Na otwarciu handlu indeks DJ IA spadał o 814 pkt (2,5 proc.) Wskaźnik S&P500 zniżkował o 5,6 proc. zaś Nasdaq zapikował o 3,1 proc. Te poziomy są jak na razie dziennymi minimami, gdyż w kolejnych minutach indeksy odrobiły nieco strat.
Wskaźnik blue-chipów jest o około 12 proc. poniżej swojego rekordu. Z kolei Nasdaq Composite otworzył się w terytorium bessy, co oznacza spadek o ponad 20 proc. w stosunku do szczytu z listopada 2021 roku.

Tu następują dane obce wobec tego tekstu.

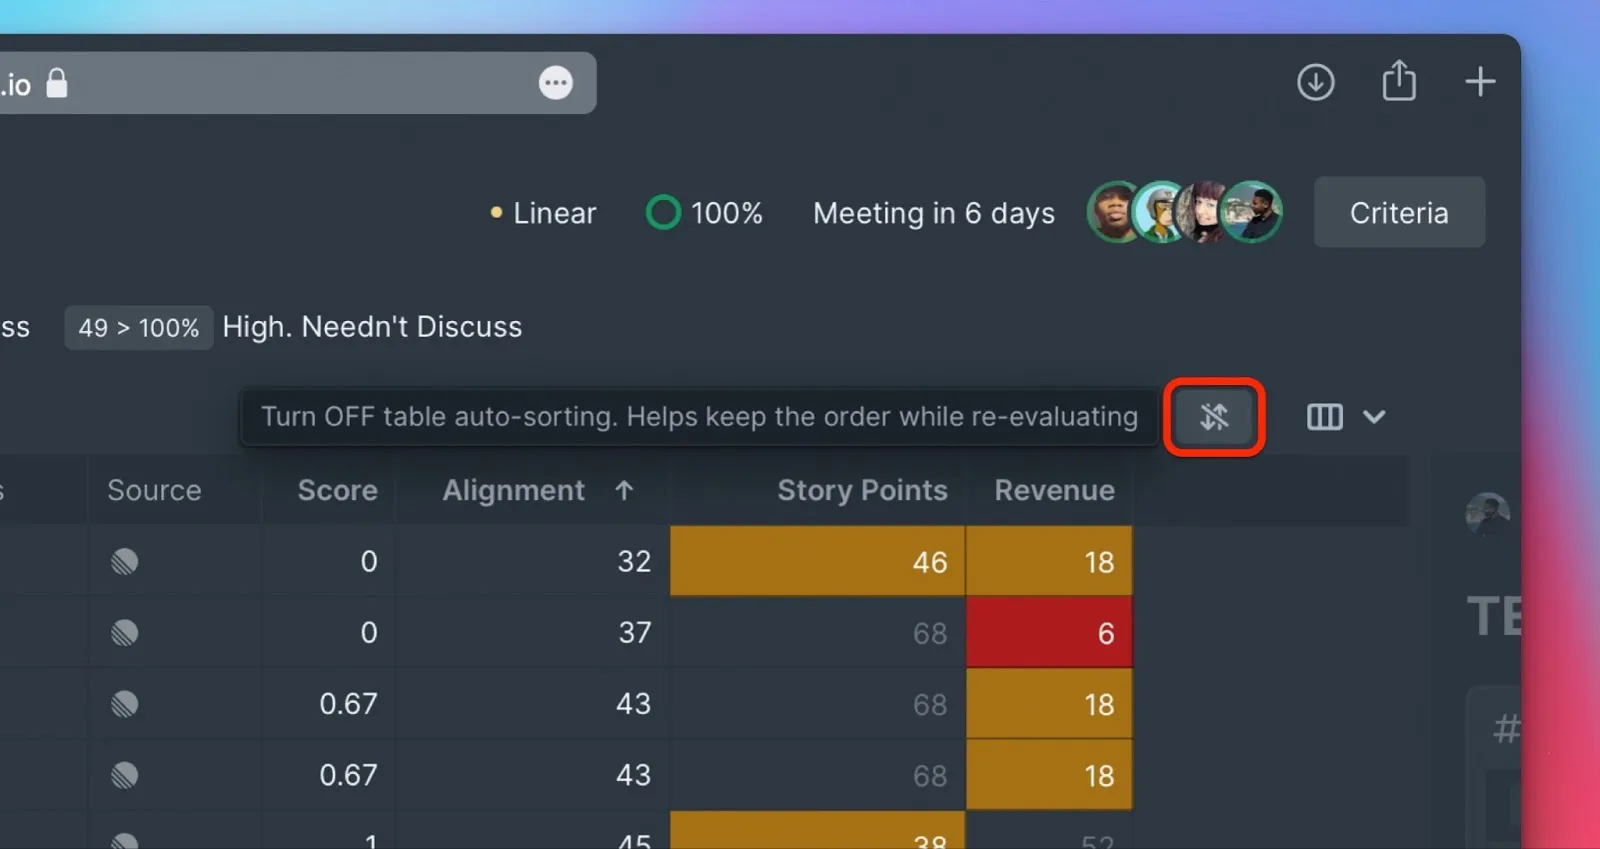Screen dimensions: 1600x849
Task: Expand the chevron next to columns icon
Action: 1374,417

Na parkiet napłynęły dobre dane makro, ale bez wątpienia utoną one w morzu obaw związanych z napiętą sytuacją geopolityczną po inwazji na Ukrainę.
Odczyt PKB za IV kwartał ubiegłego roku został skorygowany w górę z 6,9 do 7,0 proc. w ujęciu annualizowanym. Z kolei liczba tzw. nowych bezrobotnych spadła nieco mocniej niż zakładały prognozy.
Spośród 30 spółek wchodzących w skład prestiżowego indeksu S&P500 jedynie akcje Salesforce zyskują na wartości. Reszta blue chipów traci od 1 do nawet 4,8 proc. (bank JPMorgan Chase)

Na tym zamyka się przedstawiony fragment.